◆ The problem
Restate word for word the lines of the entries below, starting with the line that holds "Screen dimensions: 1920x1080" and ending with the line that holds "Given: View policy for Business trip", and no others.

◆ Record extracts
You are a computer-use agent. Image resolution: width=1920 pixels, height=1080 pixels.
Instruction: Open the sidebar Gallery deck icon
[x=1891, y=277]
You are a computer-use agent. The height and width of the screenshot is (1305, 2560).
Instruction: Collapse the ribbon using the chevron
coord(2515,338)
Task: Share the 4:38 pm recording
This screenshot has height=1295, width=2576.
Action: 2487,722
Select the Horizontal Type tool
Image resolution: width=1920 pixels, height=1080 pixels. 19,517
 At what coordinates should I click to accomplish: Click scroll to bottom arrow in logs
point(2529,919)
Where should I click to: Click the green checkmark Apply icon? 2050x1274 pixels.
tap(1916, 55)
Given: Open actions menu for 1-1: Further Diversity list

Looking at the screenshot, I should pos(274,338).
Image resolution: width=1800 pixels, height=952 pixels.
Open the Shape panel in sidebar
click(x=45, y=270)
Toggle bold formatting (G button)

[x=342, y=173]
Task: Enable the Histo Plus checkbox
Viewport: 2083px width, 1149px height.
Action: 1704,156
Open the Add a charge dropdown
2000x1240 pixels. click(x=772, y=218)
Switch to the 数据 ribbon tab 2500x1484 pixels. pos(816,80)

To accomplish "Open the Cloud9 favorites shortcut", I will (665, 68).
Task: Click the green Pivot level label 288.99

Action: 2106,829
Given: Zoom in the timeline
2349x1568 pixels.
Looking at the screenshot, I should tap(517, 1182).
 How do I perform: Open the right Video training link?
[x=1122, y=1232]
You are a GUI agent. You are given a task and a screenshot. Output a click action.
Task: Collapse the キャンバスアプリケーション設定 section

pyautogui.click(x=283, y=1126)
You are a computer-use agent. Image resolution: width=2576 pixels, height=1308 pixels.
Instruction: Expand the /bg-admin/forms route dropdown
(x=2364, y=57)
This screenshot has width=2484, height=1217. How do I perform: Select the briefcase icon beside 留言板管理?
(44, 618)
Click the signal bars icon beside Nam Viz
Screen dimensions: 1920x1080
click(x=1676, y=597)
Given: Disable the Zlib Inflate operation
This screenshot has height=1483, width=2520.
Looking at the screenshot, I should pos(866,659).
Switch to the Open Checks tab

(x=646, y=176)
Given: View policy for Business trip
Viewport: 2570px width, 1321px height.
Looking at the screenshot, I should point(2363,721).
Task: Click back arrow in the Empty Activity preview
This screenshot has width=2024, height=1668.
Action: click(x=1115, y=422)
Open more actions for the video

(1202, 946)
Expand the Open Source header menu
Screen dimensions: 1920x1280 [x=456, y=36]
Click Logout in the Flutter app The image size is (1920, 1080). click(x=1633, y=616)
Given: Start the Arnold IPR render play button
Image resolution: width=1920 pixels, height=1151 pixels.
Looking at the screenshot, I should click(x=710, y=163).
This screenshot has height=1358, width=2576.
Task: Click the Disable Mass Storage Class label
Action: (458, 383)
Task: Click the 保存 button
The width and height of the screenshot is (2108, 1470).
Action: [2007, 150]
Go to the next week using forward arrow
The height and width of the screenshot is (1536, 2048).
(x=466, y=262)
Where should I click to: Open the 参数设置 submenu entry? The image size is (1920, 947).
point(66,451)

◆ Written response
Screen dimensions: 1920x1080
click(x=1676, y=597)
Given: Disable the Zlib Inflate operation
This screenshot has height=1483, width=2520.
Looking at the screenshot, I should pos(866,659).
Switch to the Open Checks tab

(x=646, y=176)
Given: View policy for Business trip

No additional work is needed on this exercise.